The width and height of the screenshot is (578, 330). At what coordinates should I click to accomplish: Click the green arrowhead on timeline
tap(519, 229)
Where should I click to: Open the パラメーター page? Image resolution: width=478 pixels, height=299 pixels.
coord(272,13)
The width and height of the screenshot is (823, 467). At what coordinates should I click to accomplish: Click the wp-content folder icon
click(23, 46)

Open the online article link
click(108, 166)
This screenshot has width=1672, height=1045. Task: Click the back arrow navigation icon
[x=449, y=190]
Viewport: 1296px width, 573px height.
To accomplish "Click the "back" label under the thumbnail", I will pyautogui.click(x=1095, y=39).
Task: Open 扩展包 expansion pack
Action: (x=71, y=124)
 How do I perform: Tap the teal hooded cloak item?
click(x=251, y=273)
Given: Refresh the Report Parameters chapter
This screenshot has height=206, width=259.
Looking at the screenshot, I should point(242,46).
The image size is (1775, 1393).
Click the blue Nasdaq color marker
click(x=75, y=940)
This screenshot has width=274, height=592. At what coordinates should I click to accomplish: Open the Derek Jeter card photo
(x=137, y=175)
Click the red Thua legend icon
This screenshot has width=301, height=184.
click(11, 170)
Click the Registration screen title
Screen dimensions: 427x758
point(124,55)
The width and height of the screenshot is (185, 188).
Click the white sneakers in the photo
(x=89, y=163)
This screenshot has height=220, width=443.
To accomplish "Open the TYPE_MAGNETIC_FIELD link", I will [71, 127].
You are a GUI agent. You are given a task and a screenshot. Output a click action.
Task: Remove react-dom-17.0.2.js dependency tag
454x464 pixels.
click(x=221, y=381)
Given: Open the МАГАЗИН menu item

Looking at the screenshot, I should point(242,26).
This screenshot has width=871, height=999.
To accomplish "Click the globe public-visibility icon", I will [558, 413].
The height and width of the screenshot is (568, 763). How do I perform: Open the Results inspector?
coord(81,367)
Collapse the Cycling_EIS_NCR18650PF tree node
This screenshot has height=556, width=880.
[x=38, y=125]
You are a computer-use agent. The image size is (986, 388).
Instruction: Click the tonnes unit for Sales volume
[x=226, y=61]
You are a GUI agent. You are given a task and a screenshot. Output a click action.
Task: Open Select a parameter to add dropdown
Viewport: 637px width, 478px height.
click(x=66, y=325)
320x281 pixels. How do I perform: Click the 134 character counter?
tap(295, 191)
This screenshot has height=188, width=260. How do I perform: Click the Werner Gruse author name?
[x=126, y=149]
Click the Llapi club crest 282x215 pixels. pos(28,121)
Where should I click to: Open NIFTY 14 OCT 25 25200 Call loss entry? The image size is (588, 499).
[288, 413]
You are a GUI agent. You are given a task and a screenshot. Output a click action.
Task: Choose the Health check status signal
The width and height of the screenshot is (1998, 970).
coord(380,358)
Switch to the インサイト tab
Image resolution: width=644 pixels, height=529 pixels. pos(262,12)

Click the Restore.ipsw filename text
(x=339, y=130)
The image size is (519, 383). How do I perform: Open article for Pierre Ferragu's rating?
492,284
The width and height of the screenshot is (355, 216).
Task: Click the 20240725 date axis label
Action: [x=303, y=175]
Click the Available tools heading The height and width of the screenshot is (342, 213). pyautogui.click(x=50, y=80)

------------------------------------

In full and word for word, write out the data above.

▶ _Answer area_
The width and height of the screenshot is (578, 330). At what coordinates should I click to accomplish: Click the green arrowhead on timeline
tap(519, 229)
Where should I click to: Open the パラメーター page? Image resolution: width=478 pixels, height=299 pixels.
coord(272,13)
The width and height of the screenshot is (823, 467). At what coordinates should I click to accomplish: Click the wp-content folder icon
click(23, 46)

Open the online article link
click(108, 166)
This screenshot has width=1672, height=1045. Task: Click the back arrow navigation icon
[x=449, y=190]
Viewport: 1296px width, 573px height.
To accomplish "Click the "back" label under the thumbnail", I will pyautogui.click(x=1095, y=39).
Task: Open 扩展包 expansion pack
Action: (x=71, y=124)
 How do I perform: Tap the teal hooded cloak item?
click(x=251, y=273)
Given: Refresh the Report Parameters chapter
This screenshot has height=206, width=259.
Looking at the screenshot, I should point(242,46).
The image size is (1775, 1393).
Click the blue Nasdaq color marker
click(x=75, y=940)
This screenshot has width=274, height=592. At what coordinates should I click to accomplish: Open the Derek Jeter card photo
(x=137, y=175)
Click the red Thua legend icon
This screenshot has width=301, height=184.
click(11, 170)
Click the Registration screen title
Screen dimensions: 427x758
point(124,55)
The width and height of the screenshot is (185, 188).
Click the white sneakers in the photo
(x=89, y=163)
This screenshot has height=220, width=443.
To accomplish "Open the TYPE_MAGNETIC_FIELD link", I will [71, 127].
You are a GUI agent. You are given a task and a screenshot. Output a click action.
Task: Remove react-dom-17.0.2.js dependency tag
454x464 pixels.
click(x=221, y=381)
Given: Open the МАГАЗИН menu item

Looking at the screenshot, I should point(242,26).
This screenshot has width=871, height=999.
To accomplish "Click the globe public-visibility icon", I will [558, 413].
The height and width of the screenshot is (568, 763). How do I perform: Open the Results inspector?
coord(81,367)
Collapse the Cycling_EIS_NCR18650PF tree node
This screenshot has height=556, width=880.
[x=38, y=125]
You are a computer-use agent. The image size is (986, 388).
Instruction: Click the tonnes unit for Sales volume
[x=226, y=61]
You are a GUI agent. You are given a task and a screenshot. Output a click action.
Task: Open Select a parameter to add dropdown
Viewport: 637px width, 478px height.
click(x=66, y=325)
320x281 pixels. How do I perform: Click the 134 character counter?
tap(295, 191)
This screenshot has height=188, width=260. How do I perform: Click the Werner Gruse author name?
[x=126, y=149]
Click the Llapi club crest 282x215 pixels. pos(28,121)
Where should I click to: Open NIFTY 14 OCT 25 25200 Call loss entry? The image size is (588, 499).
[288, 413]
You are a GUI agent. You are given a task and a screenshot. Output a click action.
Task: Choose the Health check status signal
The width and height of the screenshot is (1998, 970).
coord(380,358)
Switch to the インサイト tab
Image resolution: width=644 pixels, height=529 pixels. pos(262,12)

Click the Restore.ipsw filename text
(x=339, y=130)
The image size is (519, 383). How do I perform: Open article for Pierre Ferragu's rating?
492,284
The width and height of the screenshot is (355, 216).
Task: Click the 20240725 date axis label
Action: [x=303, y=175]
Click the Available tools heading The height and width of the screenshot is (342, 213). pyautogui.click(x=50, y=80)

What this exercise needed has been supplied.